# Problem details:
Every line that appears in the listing is to be set down verbatim.

# Task material:
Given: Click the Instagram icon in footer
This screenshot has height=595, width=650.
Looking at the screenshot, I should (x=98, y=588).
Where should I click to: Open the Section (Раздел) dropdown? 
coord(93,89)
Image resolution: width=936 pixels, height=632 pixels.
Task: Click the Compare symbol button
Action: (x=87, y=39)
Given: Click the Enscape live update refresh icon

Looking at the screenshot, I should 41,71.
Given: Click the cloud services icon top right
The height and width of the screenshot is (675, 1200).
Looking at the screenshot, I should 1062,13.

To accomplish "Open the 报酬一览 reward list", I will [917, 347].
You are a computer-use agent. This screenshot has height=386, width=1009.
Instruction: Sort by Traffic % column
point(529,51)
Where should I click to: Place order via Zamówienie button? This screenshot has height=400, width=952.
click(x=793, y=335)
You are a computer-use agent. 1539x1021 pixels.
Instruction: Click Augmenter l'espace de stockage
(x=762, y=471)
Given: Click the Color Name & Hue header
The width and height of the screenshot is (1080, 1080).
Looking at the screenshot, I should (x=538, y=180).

# Response below:
Given: Click the Instagram icon in footer
This screenshot has height=595, width=650.
Looking at the screenshot, I should (x=98, y=588).
Where should I click to: Open the Section (Раздел) dropdown? 
coord(93,89)
Image resolution: width=936 pixels, height=632 pixels.
Task: Click the Compare symbol button
Action: (x=87, y=39)
Given: Click the Enscape live update refresh icon

Looking at the screenshot, I should 41,71.
Given: Click the cloud services icon top right
The height and width of the screenshot is (675, 1200).
Looking at the screenshot, I should 1062,13.

To accomplish "Open the 报酬一览 reward list", I will [917, 347].
You are a computer-use agent. This screenshot has height=386, width=1009.
Instruction: Sort by Traffic % column
point(529,51)
Where should I click to: Place order via Zamówienie button? This screenshot has height=400, width=952.
click(x=793, y=335)
You are a computer-use agent. 1539x1021 pixels.
Instruction: Click Augmenter l'espace de stockage
(x=762, y=471)
Given: Click the Color Name & Hue header
The width and height of the screenshot is (1080, 1080).
Looking at the screenshot, I should (x=538, y=180).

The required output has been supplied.